De foto’s op deze pagina: D. Sanderman © 2002
Het orgel is gebouwd door Van der Putten & Veger (1998). De Subbas 16′ staat achter de kast geplaatst.Tegen de muur achter het orgel zien we de schakelaar voor de windvoorziening. De windmotor is opgesteld achter deze muur en komt door een windkanaal door deze muur heen.
De manuaalknoppen BW-HW of HW-BW vormen een interessante optie op het orgel.

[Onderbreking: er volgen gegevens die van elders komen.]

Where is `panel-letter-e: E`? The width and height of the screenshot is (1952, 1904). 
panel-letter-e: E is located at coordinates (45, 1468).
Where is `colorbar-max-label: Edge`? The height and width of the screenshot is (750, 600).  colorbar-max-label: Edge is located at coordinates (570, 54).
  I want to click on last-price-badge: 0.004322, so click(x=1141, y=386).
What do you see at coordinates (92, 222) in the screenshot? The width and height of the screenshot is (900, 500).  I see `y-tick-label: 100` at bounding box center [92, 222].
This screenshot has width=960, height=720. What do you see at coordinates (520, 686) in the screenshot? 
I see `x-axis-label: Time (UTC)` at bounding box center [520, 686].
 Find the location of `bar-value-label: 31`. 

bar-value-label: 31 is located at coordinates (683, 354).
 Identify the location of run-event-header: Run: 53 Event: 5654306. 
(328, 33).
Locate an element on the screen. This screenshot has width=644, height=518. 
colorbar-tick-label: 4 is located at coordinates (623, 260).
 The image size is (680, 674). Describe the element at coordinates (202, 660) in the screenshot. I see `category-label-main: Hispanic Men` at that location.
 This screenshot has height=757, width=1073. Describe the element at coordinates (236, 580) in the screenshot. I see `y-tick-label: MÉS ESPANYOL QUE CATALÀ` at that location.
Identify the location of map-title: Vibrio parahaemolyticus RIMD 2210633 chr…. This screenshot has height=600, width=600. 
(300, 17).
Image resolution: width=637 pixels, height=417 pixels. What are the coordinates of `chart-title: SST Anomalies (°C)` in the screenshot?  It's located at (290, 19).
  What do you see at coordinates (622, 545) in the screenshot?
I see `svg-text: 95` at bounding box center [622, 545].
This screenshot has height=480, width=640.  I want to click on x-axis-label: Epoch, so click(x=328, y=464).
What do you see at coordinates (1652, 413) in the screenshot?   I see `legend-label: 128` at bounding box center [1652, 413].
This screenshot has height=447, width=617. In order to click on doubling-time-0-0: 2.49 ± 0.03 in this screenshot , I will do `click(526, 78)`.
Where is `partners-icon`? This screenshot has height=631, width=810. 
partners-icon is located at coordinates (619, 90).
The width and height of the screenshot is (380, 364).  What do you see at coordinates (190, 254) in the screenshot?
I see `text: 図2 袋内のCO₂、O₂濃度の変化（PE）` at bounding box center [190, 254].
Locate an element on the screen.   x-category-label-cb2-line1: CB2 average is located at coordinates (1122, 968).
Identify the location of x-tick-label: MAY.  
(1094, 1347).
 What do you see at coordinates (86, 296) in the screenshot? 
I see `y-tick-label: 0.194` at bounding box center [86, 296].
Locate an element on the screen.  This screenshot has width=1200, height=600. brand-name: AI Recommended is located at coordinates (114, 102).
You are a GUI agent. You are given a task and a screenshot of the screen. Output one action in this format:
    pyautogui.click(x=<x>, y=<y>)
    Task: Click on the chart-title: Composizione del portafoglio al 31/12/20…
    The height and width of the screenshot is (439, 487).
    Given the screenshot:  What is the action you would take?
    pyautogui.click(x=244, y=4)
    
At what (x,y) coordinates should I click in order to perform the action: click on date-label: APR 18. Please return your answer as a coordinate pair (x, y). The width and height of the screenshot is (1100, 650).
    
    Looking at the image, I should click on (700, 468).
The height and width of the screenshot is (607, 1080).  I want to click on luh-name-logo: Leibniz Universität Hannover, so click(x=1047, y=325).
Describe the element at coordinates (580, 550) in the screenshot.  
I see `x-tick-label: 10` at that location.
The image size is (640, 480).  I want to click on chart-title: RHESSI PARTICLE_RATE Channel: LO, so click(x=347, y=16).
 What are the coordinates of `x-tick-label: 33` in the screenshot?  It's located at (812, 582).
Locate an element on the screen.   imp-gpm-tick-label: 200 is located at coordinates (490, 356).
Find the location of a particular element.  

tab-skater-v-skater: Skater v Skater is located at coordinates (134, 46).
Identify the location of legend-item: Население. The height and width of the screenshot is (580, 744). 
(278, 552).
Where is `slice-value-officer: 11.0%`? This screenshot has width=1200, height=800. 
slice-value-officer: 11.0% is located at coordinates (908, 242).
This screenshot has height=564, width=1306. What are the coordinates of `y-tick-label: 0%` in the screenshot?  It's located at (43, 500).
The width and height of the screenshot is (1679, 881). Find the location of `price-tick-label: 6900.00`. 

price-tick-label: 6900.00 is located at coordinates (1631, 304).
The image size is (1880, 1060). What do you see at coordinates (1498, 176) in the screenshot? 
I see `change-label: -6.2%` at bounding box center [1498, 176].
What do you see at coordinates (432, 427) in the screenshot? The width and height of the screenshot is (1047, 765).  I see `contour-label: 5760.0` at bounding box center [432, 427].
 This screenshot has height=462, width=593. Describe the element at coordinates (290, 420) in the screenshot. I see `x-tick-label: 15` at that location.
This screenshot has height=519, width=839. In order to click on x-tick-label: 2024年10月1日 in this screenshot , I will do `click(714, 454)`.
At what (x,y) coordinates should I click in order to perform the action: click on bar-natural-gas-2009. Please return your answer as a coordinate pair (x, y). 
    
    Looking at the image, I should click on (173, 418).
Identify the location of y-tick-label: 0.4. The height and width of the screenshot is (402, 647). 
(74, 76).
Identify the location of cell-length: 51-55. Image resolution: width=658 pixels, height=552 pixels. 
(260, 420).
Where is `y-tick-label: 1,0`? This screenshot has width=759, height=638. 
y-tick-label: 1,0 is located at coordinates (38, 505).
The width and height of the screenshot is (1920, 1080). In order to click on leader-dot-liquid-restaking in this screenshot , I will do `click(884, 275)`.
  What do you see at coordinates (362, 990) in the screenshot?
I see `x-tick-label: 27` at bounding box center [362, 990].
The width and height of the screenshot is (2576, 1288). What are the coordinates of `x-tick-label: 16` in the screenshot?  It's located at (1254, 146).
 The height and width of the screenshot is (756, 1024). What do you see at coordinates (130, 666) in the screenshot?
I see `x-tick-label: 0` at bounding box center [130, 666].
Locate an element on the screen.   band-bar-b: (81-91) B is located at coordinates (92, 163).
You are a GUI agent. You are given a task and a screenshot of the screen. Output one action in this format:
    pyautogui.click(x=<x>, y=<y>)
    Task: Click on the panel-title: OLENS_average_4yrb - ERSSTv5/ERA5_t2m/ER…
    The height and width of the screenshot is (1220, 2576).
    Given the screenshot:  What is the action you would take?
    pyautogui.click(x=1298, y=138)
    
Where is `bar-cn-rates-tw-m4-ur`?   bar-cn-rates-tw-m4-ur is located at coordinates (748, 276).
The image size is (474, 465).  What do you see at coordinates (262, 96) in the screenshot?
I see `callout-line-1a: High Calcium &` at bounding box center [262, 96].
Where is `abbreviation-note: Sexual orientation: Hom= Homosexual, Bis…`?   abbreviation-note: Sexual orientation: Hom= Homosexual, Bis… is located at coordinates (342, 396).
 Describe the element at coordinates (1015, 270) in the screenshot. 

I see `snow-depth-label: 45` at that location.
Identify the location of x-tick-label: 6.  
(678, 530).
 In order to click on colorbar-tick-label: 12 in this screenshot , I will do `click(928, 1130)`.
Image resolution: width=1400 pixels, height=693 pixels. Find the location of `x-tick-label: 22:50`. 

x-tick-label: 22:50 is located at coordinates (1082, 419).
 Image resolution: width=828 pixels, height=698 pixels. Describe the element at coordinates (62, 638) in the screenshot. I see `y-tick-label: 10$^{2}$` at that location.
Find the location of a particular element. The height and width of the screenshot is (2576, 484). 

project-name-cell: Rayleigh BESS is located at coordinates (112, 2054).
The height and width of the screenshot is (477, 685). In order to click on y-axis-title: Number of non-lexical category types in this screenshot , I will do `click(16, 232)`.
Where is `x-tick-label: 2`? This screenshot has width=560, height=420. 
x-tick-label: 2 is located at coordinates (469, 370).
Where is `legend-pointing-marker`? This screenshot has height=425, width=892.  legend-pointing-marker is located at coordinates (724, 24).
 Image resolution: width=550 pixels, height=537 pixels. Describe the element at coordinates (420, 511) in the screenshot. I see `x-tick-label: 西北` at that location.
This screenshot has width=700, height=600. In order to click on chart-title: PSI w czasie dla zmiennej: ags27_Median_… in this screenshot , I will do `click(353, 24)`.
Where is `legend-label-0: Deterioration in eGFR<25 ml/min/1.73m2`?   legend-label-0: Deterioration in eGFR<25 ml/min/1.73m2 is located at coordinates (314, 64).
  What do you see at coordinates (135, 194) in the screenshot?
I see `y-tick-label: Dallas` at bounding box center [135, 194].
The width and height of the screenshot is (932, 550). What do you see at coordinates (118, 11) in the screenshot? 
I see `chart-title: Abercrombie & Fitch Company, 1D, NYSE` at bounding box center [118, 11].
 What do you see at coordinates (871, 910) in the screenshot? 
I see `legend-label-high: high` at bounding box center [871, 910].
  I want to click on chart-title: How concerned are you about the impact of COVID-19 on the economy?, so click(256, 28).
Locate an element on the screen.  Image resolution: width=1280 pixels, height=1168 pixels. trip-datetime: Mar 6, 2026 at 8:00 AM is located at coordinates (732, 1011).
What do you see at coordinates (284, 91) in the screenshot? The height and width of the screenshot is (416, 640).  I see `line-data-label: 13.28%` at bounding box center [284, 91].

Door middel van een schuif onder de speeltafel kan de organist kiezen tussen het Bovenwerk aan het Hoofwerk of andersom te koppelen. Dit biedt de organist meer mogelijkheden.
Het orgel is bedoeld om onder andere de weekopeningen mee te begeleiden. Ook was het de bedoeling dat studenten in collegevrije uren, pauzes of na de collegedag literatuur konden spelen of studeren. Enkele studenten hebben dan ook een orgelpas waarmee zij op verschillende momenten toegang kunnen krijgen tot het orgel.
Wanneer studenten in een lege aula kunnen studeren is het leuk en handig dat het orgel vrij veel mogelijkheden bezit. In de praktijk kan bijna nooit met het volle werk worden gespeeld omdat de aula te klein of het orgel te groot is.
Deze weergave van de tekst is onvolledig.